Brief:
Select all lines in the records that include "Insert".

Records from a collection:
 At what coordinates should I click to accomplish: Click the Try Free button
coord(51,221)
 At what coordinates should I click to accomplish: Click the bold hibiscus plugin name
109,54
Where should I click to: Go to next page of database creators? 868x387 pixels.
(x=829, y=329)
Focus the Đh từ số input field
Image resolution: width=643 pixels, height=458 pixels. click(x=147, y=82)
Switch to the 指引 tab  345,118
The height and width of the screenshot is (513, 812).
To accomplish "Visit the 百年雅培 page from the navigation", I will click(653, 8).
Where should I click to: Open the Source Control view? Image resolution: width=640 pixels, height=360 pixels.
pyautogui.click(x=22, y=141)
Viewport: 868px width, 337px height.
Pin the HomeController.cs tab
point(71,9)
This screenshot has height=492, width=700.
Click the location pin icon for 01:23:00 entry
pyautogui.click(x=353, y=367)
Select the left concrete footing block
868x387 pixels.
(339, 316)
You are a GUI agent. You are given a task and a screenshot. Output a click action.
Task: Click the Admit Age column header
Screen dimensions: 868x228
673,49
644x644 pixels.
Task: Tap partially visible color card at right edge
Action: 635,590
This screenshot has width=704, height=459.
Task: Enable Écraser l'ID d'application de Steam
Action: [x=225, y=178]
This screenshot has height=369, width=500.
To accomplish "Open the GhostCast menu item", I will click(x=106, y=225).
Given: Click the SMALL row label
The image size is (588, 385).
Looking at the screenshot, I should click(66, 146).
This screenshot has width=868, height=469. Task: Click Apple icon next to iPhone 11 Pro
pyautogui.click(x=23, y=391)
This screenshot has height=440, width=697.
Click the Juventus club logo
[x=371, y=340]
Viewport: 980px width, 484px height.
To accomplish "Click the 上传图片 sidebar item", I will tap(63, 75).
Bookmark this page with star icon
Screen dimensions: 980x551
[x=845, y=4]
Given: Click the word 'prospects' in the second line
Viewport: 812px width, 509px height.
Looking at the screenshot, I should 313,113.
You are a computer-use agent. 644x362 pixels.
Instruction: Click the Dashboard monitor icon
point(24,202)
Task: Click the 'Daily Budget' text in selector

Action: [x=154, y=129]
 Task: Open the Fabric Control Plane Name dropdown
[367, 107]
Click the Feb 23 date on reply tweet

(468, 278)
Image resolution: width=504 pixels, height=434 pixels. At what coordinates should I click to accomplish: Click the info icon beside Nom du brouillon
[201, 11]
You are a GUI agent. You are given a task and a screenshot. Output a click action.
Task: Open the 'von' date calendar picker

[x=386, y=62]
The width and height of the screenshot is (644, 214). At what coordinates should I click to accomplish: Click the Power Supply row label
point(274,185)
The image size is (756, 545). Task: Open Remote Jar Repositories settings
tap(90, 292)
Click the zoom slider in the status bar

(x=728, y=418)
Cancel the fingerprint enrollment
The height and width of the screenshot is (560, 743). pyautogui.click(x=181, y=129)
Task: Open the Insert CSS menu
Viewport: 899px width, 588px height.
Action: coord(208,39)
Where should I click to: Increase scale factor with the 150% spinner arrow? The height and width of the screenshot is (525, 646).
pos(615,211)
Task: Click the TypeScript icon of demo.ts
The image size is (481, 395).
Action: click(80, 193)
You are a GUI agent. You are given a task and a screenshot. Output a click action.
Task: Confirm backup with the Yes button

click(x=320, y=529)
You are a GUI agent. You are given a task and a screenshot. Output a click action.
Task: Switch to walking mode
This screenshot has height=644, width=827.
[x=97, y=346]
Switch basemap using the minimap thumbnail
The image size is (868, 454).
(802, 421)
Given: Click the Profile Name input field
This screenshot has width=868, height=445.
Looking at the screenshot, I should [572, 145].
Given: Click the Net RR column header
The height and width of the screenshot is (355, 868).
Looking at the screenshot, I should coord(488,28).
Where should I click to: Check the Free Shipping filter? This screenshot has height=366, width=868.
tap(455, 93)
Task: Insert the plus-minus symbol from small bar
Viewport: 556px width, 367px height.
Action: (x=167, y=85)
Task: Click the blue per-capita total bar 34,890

Response for this exercise:
Task: Open the Insert CSS menu
Task: Insert the plus-minus symbol from small bar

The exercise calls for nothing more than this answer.